Web Apps

Google Really Gets Under People’s Skin

With Google’s announcement Thursday of the Body Browser, online mapping technology finally caught up with the medical crew of “Fantastic Voyage,” miniaturized in the 1966 sci-fi flick to enter a renowned scientist’s bloodstream and save his brain from a life-threatening blood clot.

A Chrome-OS driven online Gray’s Anatomy, Body Browser continues Google’s quest to map everything, now including the human body.

“Body Browser is a detailed, interactive 3D model,” Google representative Jason Freidenfelds told TechNewsWorld. “You can search, explore different layers of human anatomy, rotate, and zoom in on parts you’re interested in. Perhaps it’s analogous to the way geospatial imagery has made it easier to explore the world in engaging and informative ways.”

To view the publicly available demo at Google Labs, users will need a WebGL-enabled browser, “such as the just-updated version of Google Chrome Beta,” Freidenfelds explained. “WebGL is a standard that allows you to visualize complex 3D graphics in the browser without a plug-in.”

After visualizing it himself, Samieh Rizk, M.D., said Body Browser is “a fascinating tool.”

“As a facial plastic surgeon, I can see using Body Browser to educate patients,” said Rizk, who directs Manhattan Facial Plastic Surgery, and on his website offers a 3D tour of his office and surgical suite. “For example, when I explain to a patient that his nasal septum is deviated, or the smoker’s lines around a woman’s mouth are caused by the obicularis muscle contracting, I can show them, and they will get it.”

Shades of Gray’s

Three-dimensional anatomical imaging is critical in medical care, so its mainstream introduction via Google presents a familiar opportunity to healthcare professionals, who use similar tools to teach and evaluate.

Prior to medical or reconstructive procedures, plastic surgeons routinely evaluate patient anatomy in three dimensions, Rizk explained. “We can no longer just look at two-dimensional photos to efficiently design a surgical plan,” he told TechNewsWorld. “3D high-definition technology has become a vital component of my patient consultation and treatment decisions.”
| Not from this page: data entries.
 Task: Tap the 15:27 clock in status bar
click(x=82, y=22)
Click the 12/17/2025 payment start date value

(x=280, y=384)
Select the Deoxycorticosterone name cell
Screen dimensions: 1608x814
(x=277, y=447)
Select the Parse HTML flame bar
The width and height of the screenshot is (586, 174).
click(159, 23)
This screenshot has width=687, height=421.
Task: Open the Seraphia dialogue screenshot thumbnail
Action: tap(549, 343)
Patient and caregiver education, in fact,has increasingly turned both interactive and online, said Eric Rackow, M.D., president and CEO of SeniorBridge, a home healthcare management company.

“We have a Skype program through which our social work and nurse care managers have video conferences with remote family members, such as a daughter caring for her father,” Rackow told TechNewsWorld. “Our online educational tools include a webinar series on patient care, and an iPhone/iPad application, Managing Complex Chronic Conditions, which helps assess people’s risk for hospitalization.”

Body Browser could become an important part of “training we offer our home health aides, as well as in conversations between nurse care managers and family,” Rackow explained. “The ability to make a conversation interactive allows us to more effectively engage people with a wide variety of learning styles and preferences.”

Google, however, did not create the Body Browser with any specific application in mind, Freidenfelds said. “As far as who it’s for — we can imagine many uses. Our motivation was to create an engaging demo of what modern browsers can do with 3D imagery, with no need for plug-ins.”

Med Ed

Body Browser “is like a basic anatomy course,” commented Rizk. “I wish I had this when I was in medical school. Medical students, in particular, are going to adopt Body Browser for studying and researching.”

Access to killer med ed apps aside, Rizk warns that “patients should not play doctor. Just because you can manipulate an image on a computer doesn’t make you a medical expert.”

The cautionary note strikes a chord with health policy expert Robert Goldberg, author of Tabloid Medicine: How the Internet is Being Used to Hijack Medical Science for Fear and Profit.

To people searching the Internet for medical advice and self-diagnosis, he warns, “Information from the Internet nearly killed my daughter. Twice.”

Although it’s “more toy than tool right now, Google’s Body Browser will tempt users to try to pinpoint if they have a medical problem using a one-size-fits-all image,” Goldberg told TechNewsWorld.

At the same time, however, “showing is always better than telling, and for educational purposes in the context of training or treatment, the Body Browser certainly could be beneficial,” he acknowledged.

“The average person has limited knowledge of their own body and how it actually works,” plastic surgeon Rizk added. “Body Browser is a killer app that has the power to change all that.”